Un policier SS allemand tué trois jours plus tôt

    Pourquoi ces représailles, au lendemain d'une reconnaissance de l'armée américaine ? Trois jours auparavant, le 25 août 1944, un accrochage a eu lieu entre des FFI et des soldats allemands. Interrogé par les autorités américaines, le maire de Mesnil-Saint-Père, Gaston Drouilly, témoigne que le 25 août 1944, "six Allemands ont été tués sur la route nationale. [...] Les FFI les attaquèrent comme ils pensaient vers la sucrerie de Montieramey, en haut de la côte, vers 16 h. [Il y avait] peut-être deux [voitures] en tout. L'une d'elles, une Mercedes, que les FFI avaient amenée ici. [...] On a laissé [les morts allemands] étendus dehors jusqu'au lendemain matin."

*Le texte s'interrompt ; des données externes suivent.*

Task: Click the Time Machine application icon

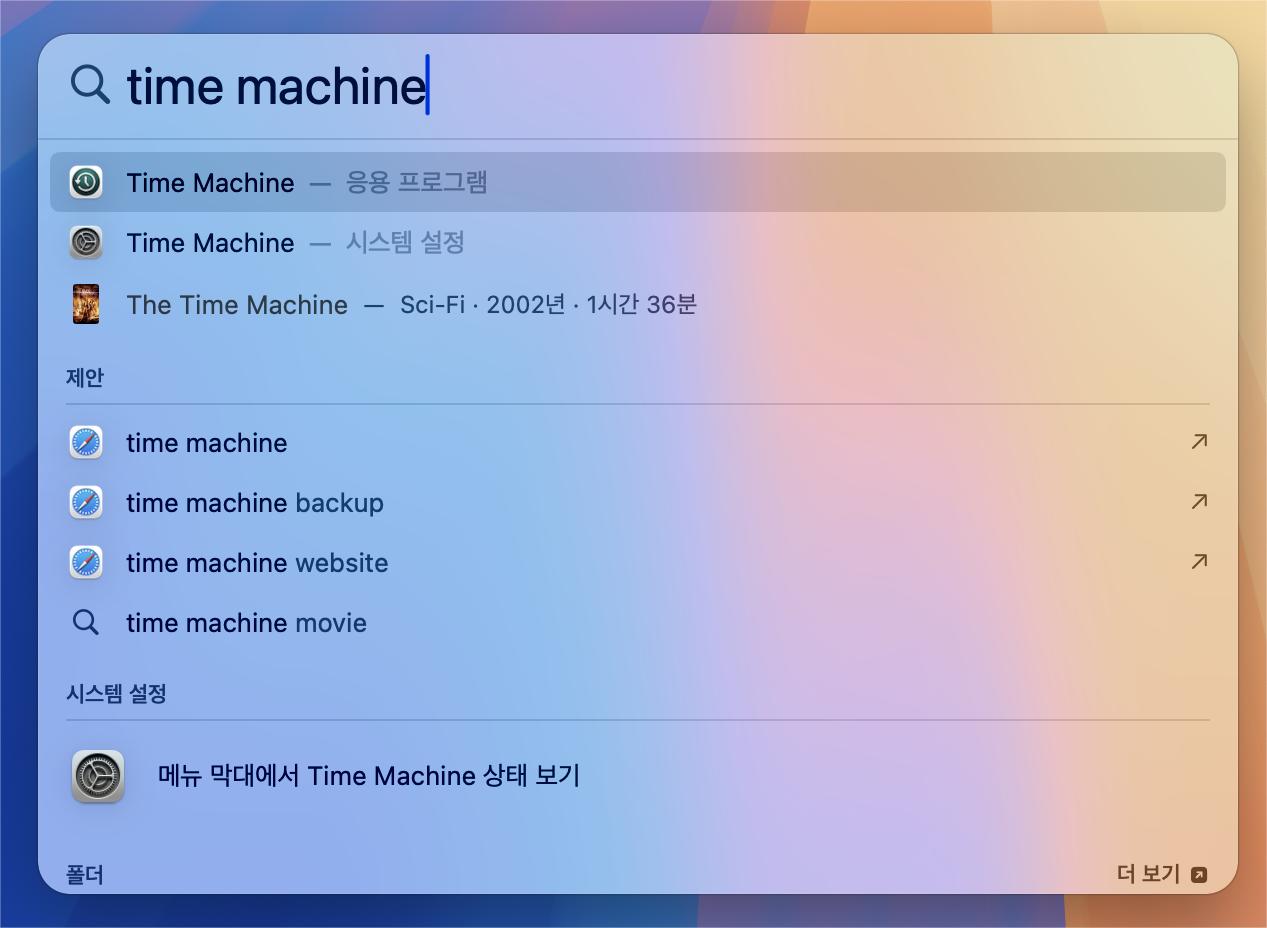Action: tap(86, 182)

    Parmi les militaires allemands tués, figure un homme au statut bien particulier : il s'agit du SS-untersturmführer Max Ohmsen, du Kommando des Sicherheitspolizei und Sicherheitsdienst (Sipo-SD) de Rennes. Commandant en second du KdS Rennes, le sturmbannführer Fritz Barnekow, qui s'était installé le 16 août 1944 à Chaumont, avait envoyé Ohmsen, en mission de liaison entre le chef-lieu haut-marnais et Troyes, et c'est à cette occasion que le policier a trouvé la mort dans une embuscade.  

Retraite sanglante

    Toujours dans l'Aube, "l'Afrika Korps" - donc la 15. Pz-Gren-Div - est également impliquée dans les crimes suivants :

. 12 fusillés le 27 août 1944 à Montreuil-sur-Barse, par une colonne venant de Chauffour-lès-Bailly où six FFI ont été passés par les armes ;

. "dix civils dont trois gendarmes" tués ou exécutés à Lusigny-sur-Barse ;

. neuf morts à Bourguignons le 28 août 1944, etc.

    Des documents appartenant à des soldats permettent d'établir la présence, dans ces communes, des 1er et 2e bataillons - ce dernier commandé par le hauptmann Hunger - du Pz-Gren-Reg 104 ; de l'Artillerie-Regiment 33 (le régiment d'artillerie de la division, commandé par l'oberst Simeon selon Roger Bruge). Ce sont les régiments identifiés par l'enquête portant sur le massacre de Mesnil-Saint-Père.

    La division Rodt ne s'éternise pas dans l'Aube où elle laisse derrière elle des dizaines de victimes civiles. Elle se replie par la Haute-Marne en direction de la Lorraine.

    Selon Marcel Mougen, le 28 août 1944, "environ 2 000 Allemands étaient aux environs" de Lusigny-sur-Barse où ils sont arrivés le matin. Ils en repartent un soir, soit le 29 août 1944, soit moins vraisemblablement le 30.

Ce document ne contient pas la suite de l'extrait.